Instructions to follow
From the material below, copy out each line with the word "panel" in it.
--------------------------------
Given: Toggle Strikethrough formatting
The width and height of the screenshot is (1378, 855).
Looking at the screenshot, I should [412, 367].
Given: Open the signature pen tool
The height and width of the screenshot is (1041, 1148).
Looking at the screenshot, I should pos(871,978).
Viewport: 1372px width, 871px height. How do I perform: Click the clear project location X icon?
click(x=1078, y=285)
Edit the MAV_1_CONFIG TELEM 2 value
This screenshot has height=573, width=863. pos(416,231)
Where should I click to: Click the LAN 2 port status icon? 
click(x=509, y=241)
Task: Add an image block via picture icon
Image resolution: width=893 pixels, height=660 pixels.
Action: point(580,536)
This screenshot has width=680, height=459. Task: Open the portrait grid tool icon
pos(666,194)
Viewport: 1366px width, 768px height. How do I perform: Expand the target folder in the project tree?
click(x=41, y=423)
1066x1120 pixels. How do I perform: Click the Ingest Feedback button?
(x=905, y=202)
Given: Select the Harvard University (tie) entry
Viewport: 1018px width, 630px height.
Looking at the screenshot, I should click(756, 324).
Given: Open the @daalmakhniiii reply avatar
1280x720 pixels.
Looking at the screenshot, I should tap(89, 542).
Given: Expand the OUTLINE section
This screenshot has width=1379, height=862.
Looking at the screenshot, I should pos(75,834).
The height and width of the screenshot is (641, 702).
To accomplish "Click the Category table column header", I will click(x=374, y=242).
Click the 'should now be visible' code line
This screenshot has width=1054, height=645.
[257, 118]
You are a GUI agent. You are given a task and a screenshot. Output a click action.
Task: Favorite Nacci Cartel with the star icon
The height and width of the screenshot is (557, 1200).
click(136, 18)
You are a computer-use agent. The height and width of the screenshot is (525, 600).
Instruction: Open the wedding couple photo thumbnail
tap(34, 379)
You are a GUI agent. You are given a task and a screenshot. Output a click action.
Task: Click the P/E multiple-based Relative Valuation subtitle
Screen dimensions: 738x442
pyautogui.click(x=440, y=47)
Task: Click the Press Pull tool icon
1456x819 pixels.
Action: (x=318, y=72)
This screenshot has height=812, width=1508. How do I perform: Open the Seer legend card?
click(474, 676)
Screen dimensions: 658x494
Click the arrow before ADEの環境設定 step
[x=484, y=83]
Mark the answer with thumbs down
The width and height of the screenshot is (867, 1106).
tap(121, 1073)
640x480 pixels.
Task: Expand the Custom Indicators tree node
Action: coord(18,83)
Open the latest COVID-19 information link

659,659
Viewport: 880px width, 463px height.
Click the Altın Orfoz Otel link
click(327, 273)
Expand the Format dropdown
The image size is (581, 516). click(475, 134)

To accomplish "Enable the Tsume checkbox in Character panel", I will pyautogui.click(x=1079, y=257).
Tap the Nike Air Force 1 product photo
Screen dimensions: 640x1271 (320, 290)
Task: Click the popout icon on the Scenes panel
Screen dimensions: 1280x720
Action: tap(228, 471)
--------------------------------
Exercise output
To accomplish "Enable the Tsume checkbox in Character panel", I will pyautogui.click(x=1079, y=257).
Task: Click the popout icon on the Scenes panel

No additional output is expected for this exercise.